I just like this picture. I like that it looks like the eye against the pillow is all swollen, like I've got a black eye, when really it's just me getting old and not always looking good in the morning. In the morning when I wake up, I have to sit in bed for at least twenty minutes, putting my thoughts in order. If I don't get that time, then I am scattered all day, I never get it right.

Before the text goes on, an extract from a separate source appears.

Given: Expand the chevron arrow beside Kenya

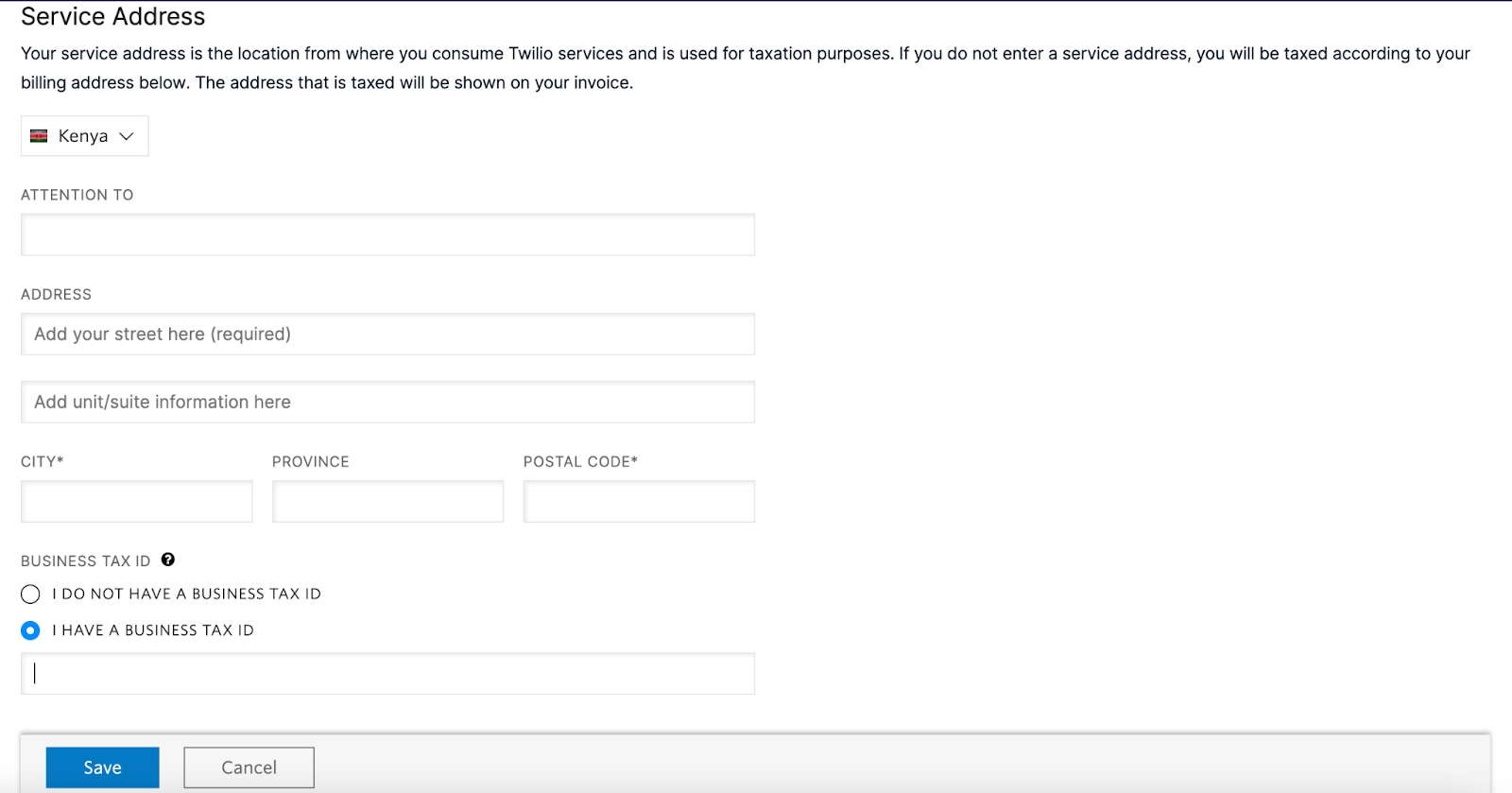Looking at the screenshot, I should [x=127, y=136].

I think sometimes another reason I am looking at my face all the time is because I am getting noticeably older, things are changing, and I'm obsessed with that. Maybe babies just feel the same way. If every day you are supposed to wake up and be prepared to be a completely different person by the end of the day, if you're going to let the universe make it's impressions however it chooses, then maybe it's not so different from the people who take the same shot of themselves every day at the exact same in the exact same way. Just the lazy version of that, not so dedicated.
On Valentines Day I went with a co-worker Bethany to see The Birdland Orchestra, they were playing at school, and I forgot that the benefit of being a student is now I get student rates on all the concerts and lectures that come to Keenan. So these thirty dollar tickets were like 5 bucks, it was awesome. I'm totally going to see an astronaut speak next month. Afterwards we ran into this saxophonist I've seen before, and all three of us went to the most anti-Valentines day bar we could think of, which is a place called Barbary Coast. I hadn't been in there yet, it was on the list, but I'm so glad the first time was that evening. Within five minutes of being there, someone had put Love Stinks by J.Geils Band on, and it WASN'T ME. Anyway, I was wearing all blue again, and I felt pretty good about the way the holiday had played out this year, so there you go.
I wanted a new facebook profile picture, I had looked at the other one too long, and I had started to hate it, with it's dumb cross eyed expression, and goofy weird pose against my pillow. So instead I took another goofy weird pose against my pillow, and made a dumb looking away expression instead. There is nothing to justify about this photo, my nose looks awesome and I like my hair, and I like the curve of my cheek, and in the end is there really something that terrible about an entire society of people learning to like how their faces look and think that they are pretty?
Isn't that all vanity is, thinking we are pretty looking? The problem is not us, but all the people who don't think they're pretty. We need to figure out a way to work that into church without making it a superiority thing. God, guys, you make everything a superiority thing, don't you?
Finally, the most interesting side effect of constantly having these photos of yourself around and accessible and out there being commented on is that after a while of seeing them side by side, you realize that every single image up there is of an entirely different girl. And not a single one of them is really me. That's something you can't capture. Silly aborigines, you had nothing to worry about, and now we're going to forget what you looked like eventually.